Sorry is this the correct way to build the database:

strainscan_build -i ../staph/*fna.gz -o database

It seems to have worked, however when i run strainscan i get this error:

strainscan -i ../strainphlan_analysis/fastq/CW2_S5_clean_unmapped_R1.fastq.gz -d database/ -b 1 -o cw2_out
usage: StrainScan.py [-h] -i INPUT_FQ -d DB_DIR [-o OUT_DIR] [-k KSIZE]
                     [-l LDEP] [-s MSN]
StrainScan.py: error: unrecognized arguments: -b 1
(strainscan) [mradzieta@sc-prod-01 strainscan]$ strainscan -i ../strainphlan_analysis/fastq/CW2_S5_clean_unmapped_R1.fastq.gz -d database/ -o cw2_out
Traceback (most recent call last):
  File "/kusers/ancillary/anaconda3/envs/strainscan/bin/strainscan", line 10, in <module>
    sys.exit(main())

— Given entries —
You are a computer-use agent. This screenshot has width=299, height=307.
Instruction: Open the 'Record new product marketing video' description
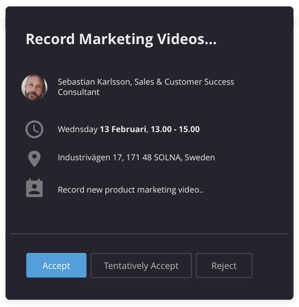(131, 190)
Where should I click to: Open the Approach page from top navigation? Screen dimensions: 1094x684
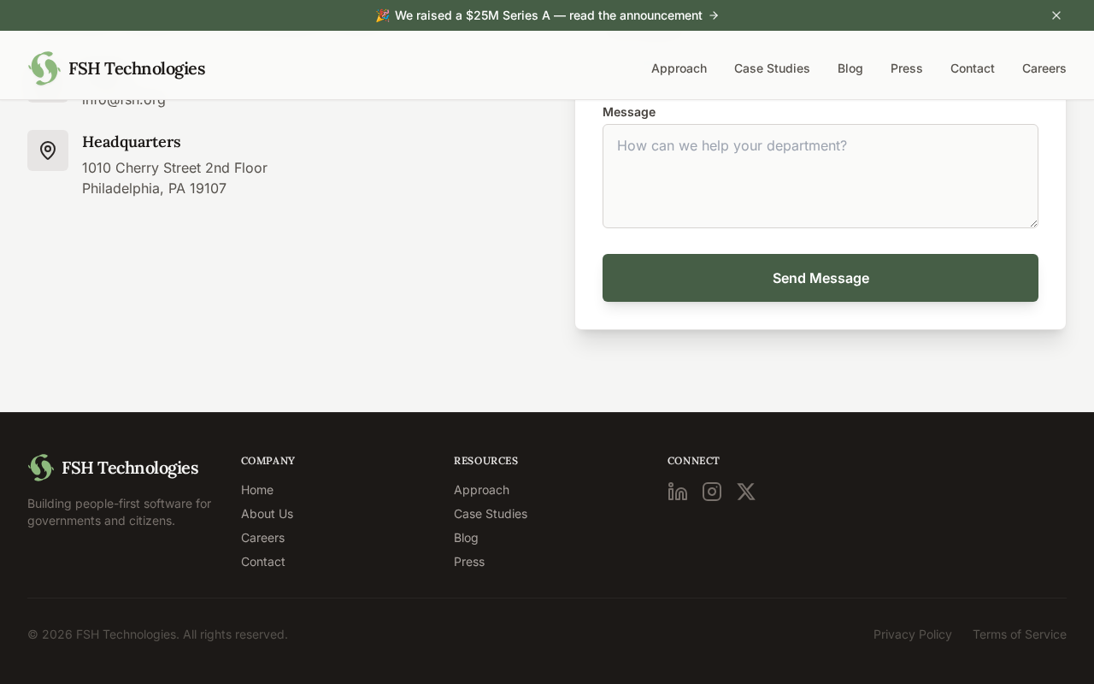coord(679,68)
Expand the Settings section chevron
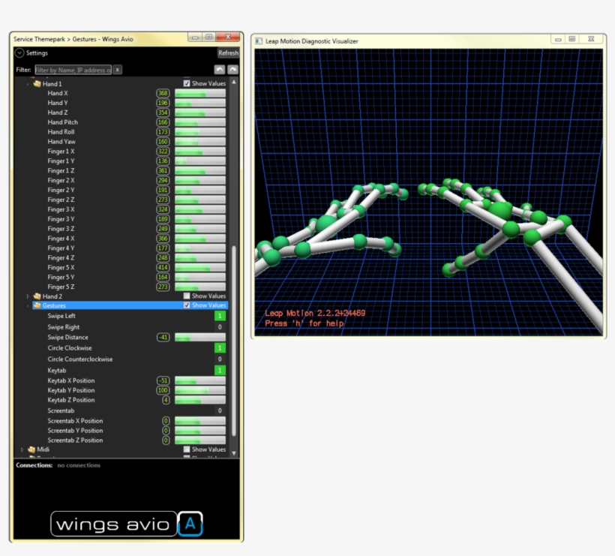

--

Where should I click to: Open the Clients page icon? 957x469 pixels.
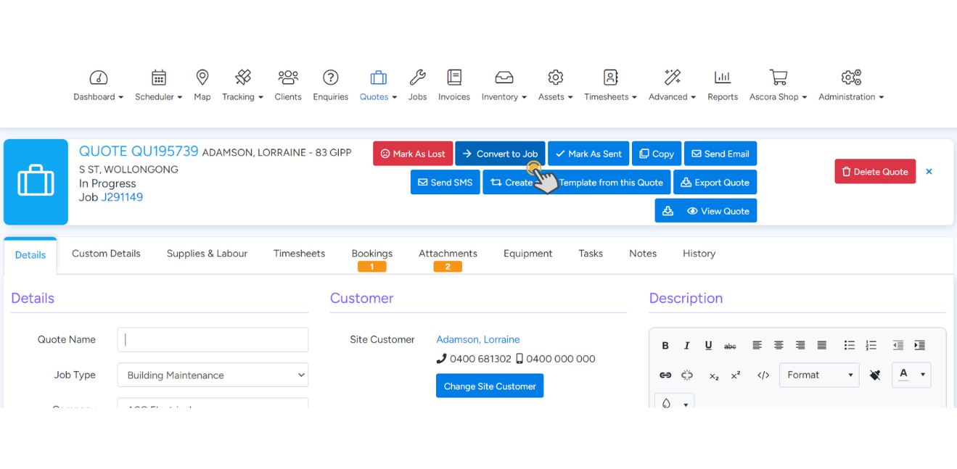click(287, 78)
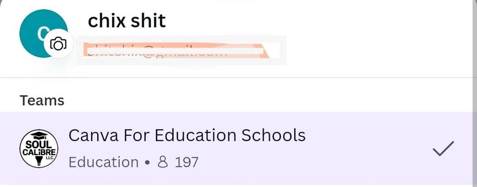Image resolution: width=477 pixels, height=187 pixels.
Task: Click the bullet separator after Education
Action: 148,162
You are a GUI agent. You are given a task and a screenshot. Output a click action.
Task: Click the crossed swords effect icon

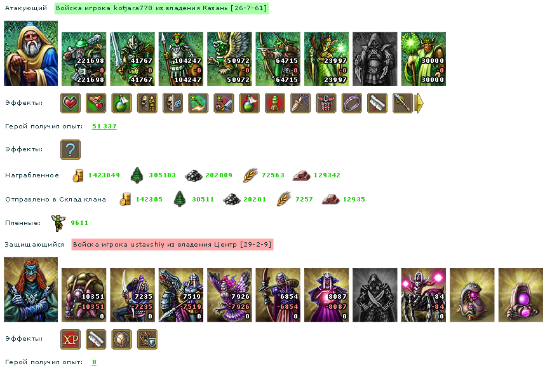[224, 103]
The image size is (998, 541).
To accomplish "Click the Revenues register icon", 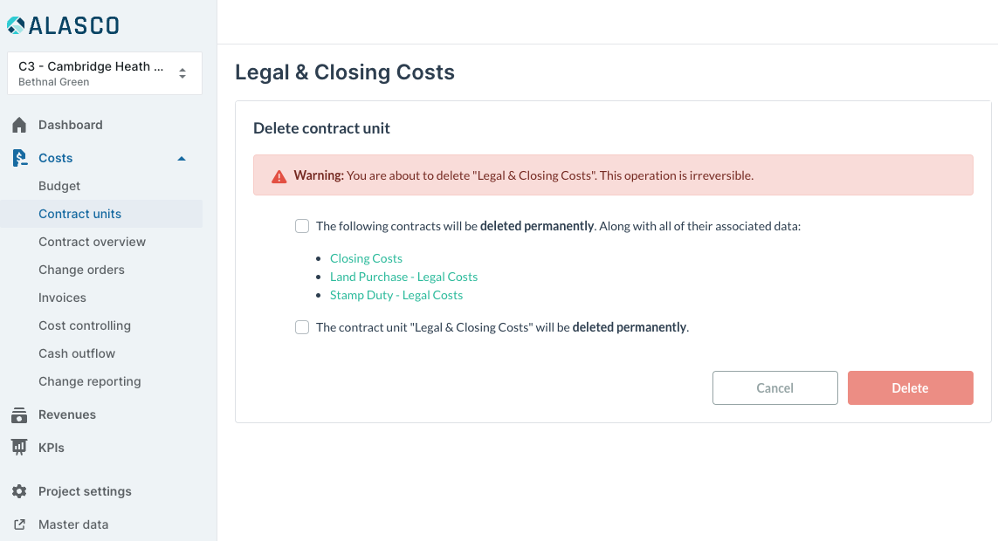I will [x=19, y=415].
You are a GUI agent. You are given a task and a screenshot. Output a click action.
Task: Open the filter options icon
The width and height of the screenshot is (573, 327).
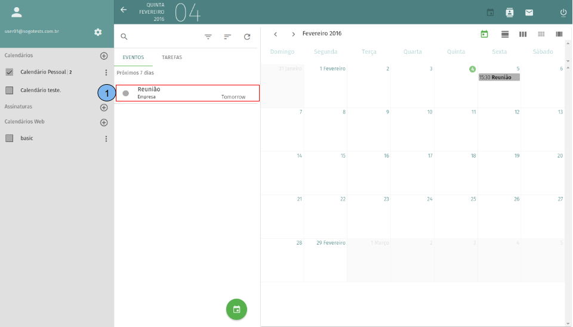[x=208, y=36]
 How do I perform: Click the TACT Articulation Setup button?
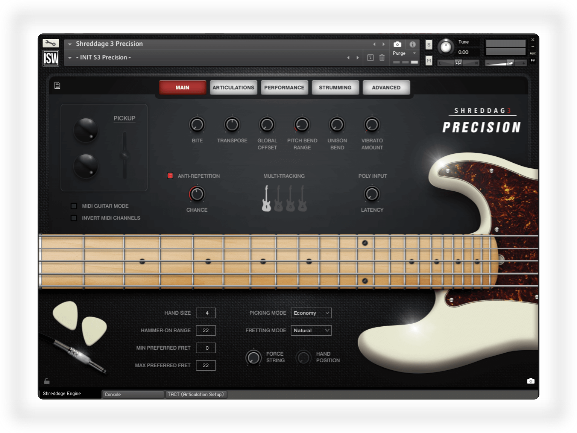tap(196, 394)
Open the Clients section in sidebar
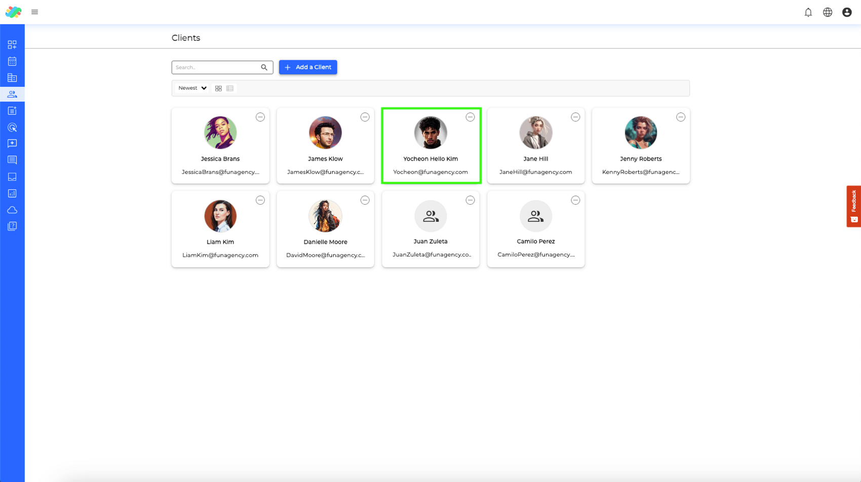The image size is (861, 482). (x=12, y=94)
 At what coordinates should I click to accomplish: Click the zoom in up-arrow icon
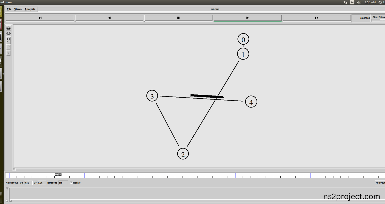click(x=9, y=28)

— What to work on —
• 1. Answer these questions about the StrainScan forum post, one line each:
(a) What output name does the strainscan_build command use with -o?
(b) Which argument does StrainScan.py reject as unrecognized?
(c) Which line of the strainscan file does the traceback point to?
• 2. Copy the stretch of the StrainScan forum post from "Sorry is this" through "sys.exit(main())" word for word.
The items have no connection to the StrainScan forum post.

— Solutions in order —
• 1.
(a) database
(b) -b 1
(c) line 10

• 2.
Sorry is this the correct way to build the database:

strainscan_build -i ../staph/*fna.gz -o database

It seems to have worked, however when i run strainscan i get this error:

strainscan -i ../strainphlan_analysis/fastq/CW2_S5_clean_unmapped_R1.fastq.gz -d database/ -b 1 -o cw2_out
usage: StrainScan.py [-h] -i INPUT_FQ -d DB_DIR [-o OUT_DIR] [-k KSIZE]
                     [-l LDEP] [-s MSN]
StrainScan.py: error: unrecognized arguments: -b 1
(strainscan) [mradzieta@sc-prod-01 strainscan]$ strainscan -i ../strainphlan_analysis/fastq/CW2_S5_clean_unmapped_R1.fastq.gz -d database/ -o cw2_out
Traceback (most recent call last):
  File "/kusers/ancillary/anaconda3/envs/strainscan/bin/strainscan", line 10, in <module>
    sys.exit(main())